------ Records for the task

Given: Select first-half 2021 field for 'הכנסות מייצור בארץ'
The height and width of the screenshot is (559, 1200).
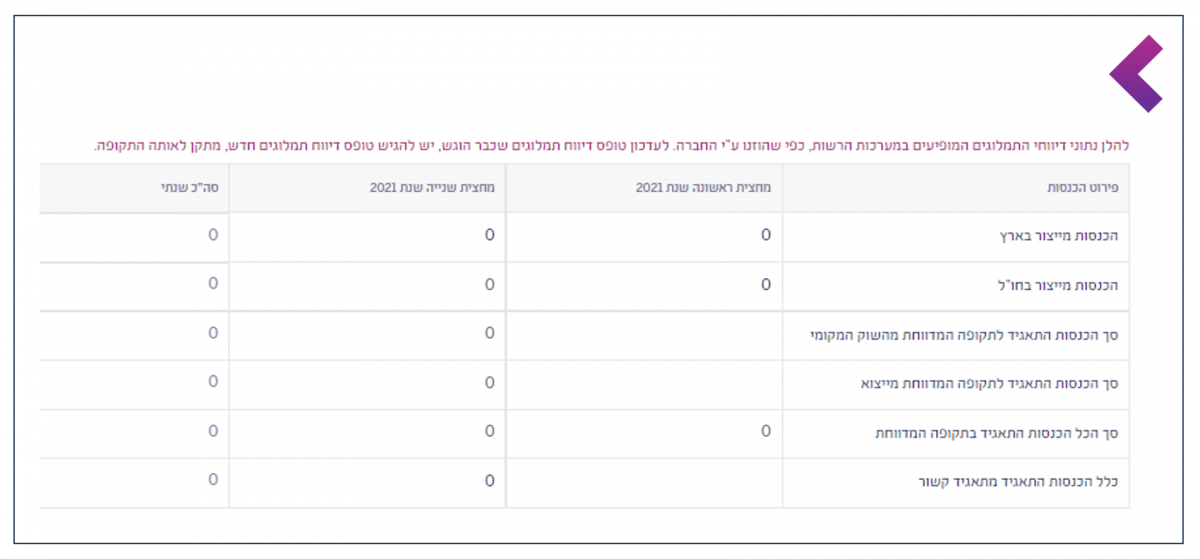Looking at the screenshot, I should click(x=645, y=235).
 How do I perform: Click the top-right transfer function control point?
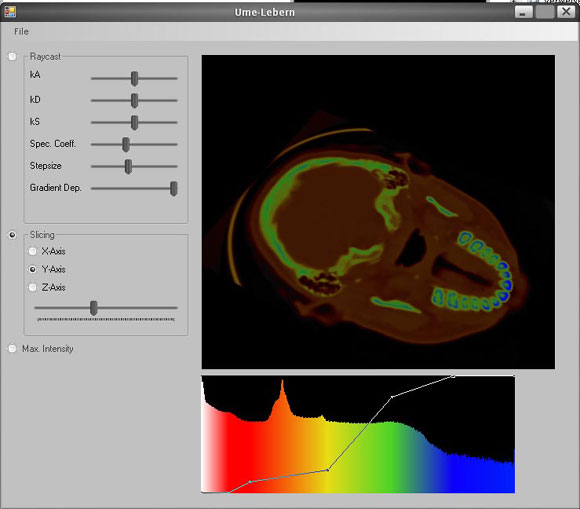coord(453,376)
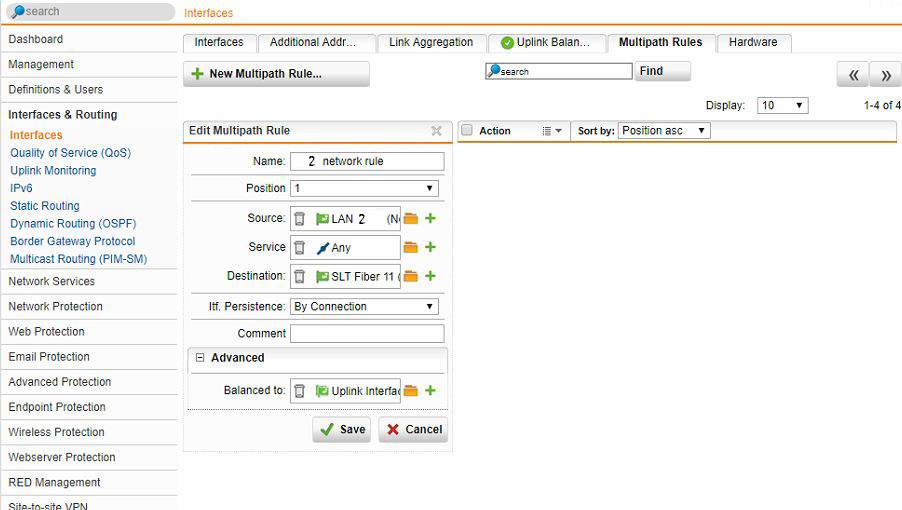
Task: Click the Comment input field
Action: tap(367, 334)
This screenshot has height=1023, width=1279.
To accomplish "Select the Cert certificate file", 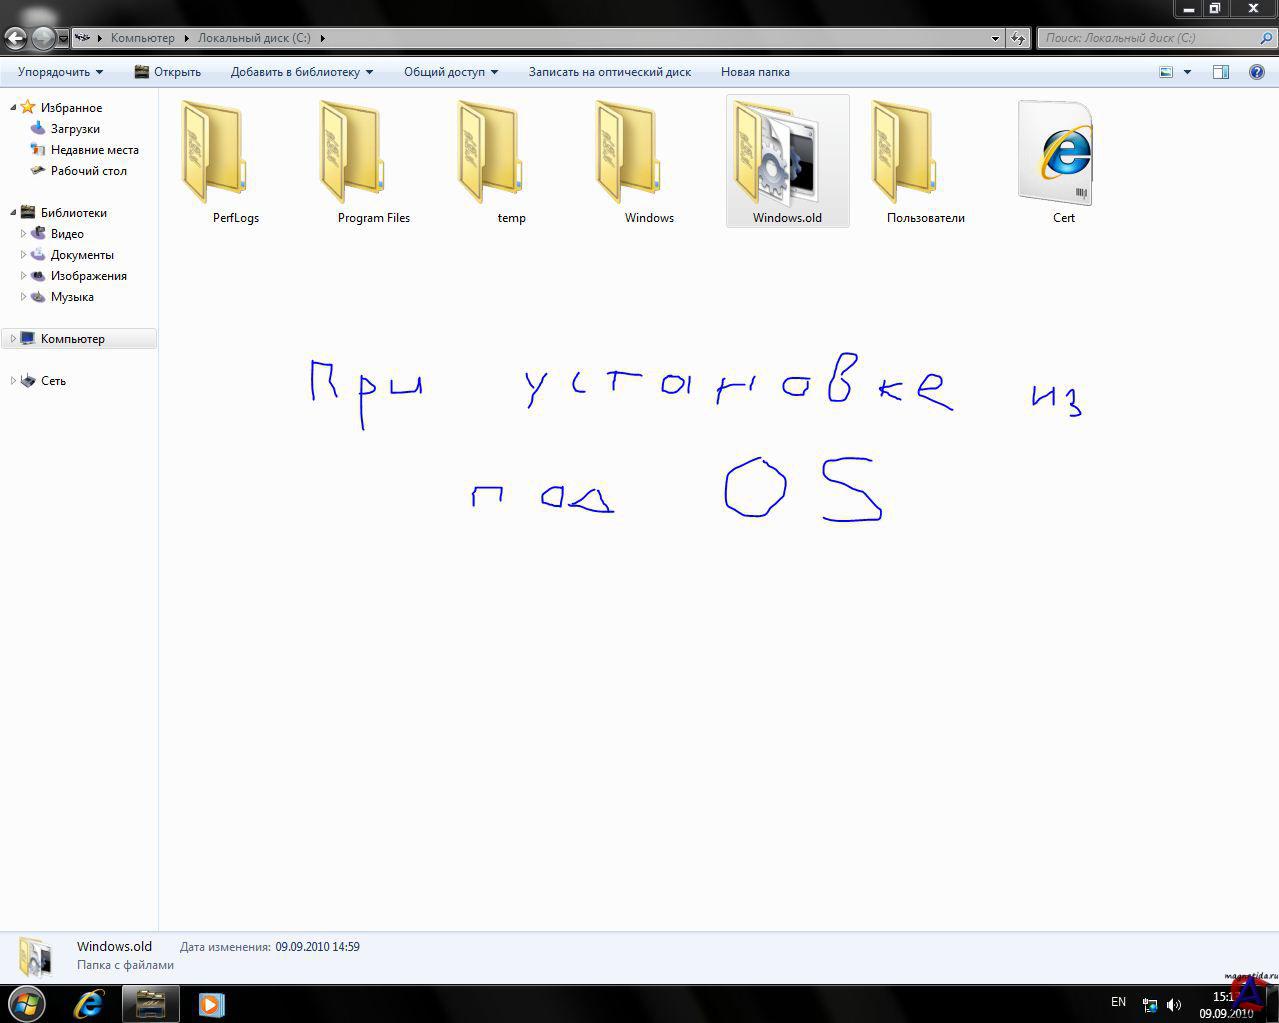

------------

About this exercise:
Do not include images; quote all of the entries above exactly.

Reply:
Given: Select first-half 2021 field for 'הכנסות מייצור בארץ'
The height and width of the screenshot is (559, 1200).
Looking at the screenshot, I should click(x=645, y=235).
 How do I perform: Click the top-right transfer function control point?
coord(453,376)
Task: Click the Comment input field
Action: tap(367, 334)
This screenshot has height=1023, width=1279.
To accomplish "Select the Cert certificate file", 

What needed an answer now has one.